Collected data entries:
----

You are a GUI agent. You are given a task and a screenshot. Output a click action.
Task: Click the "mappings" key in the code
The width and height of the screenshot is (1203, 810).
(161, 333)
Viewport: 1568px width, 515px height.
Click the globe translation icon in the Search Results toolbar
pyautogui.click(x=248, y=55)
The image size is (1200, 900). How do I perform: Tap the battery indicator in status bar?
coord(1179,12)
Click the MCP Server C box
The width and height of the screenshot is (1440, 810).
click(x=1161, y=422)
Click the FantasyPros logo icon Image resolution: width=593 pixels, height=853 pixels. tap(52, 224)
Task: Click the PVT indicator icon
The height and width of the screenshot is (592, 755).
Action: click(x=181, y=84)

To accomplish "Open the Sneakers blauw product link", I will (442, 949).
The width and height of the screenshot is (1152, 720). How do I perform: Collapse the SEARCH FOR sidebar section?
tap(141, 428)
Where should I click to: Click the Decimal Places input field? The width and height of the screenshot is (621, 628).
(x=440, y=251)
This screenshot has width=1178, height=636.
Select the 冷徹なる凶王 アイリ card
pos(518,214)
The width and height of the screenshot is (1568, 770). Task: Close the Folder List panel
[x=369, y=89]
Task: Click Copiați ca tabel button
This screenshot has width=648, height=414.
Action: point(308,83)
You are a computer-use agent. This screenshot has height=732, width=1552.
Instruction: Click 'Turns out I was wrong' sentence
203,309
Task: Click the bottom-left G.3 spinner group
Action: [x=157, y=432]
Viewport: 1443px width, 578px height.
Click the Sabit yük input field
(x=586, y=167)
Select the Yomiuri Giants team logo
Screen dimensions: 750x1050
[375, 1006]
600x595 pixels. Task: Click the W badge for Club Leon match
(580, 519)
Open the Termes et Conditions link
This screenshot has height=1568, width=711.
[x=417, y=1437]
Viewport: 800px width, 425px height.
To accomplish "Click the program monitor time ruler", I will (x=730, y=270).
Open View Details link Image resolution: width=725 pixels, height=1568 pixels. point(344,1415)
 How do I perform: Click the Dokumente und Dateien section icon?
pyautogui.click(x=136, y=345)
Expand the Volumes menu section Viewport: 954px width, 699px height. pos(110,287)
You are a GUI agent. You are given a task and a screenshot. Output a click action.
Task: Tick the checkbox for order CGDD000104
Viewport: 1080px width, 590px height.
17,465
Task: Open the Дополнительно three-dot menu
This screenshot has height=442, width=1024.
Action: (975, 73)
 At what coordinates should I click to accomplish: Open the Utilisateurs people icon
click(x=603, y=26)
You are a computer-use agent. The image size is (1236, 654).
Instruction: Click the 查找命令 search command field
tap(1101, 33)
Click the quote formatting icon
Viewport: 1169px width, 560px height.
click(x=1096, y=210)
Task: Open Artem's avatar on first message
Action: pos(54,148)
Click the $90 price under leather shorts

----

## ASSIGNMENT
Only a number is expected: how many lines of the data include the string "computer".

## ANSWER SPACE
2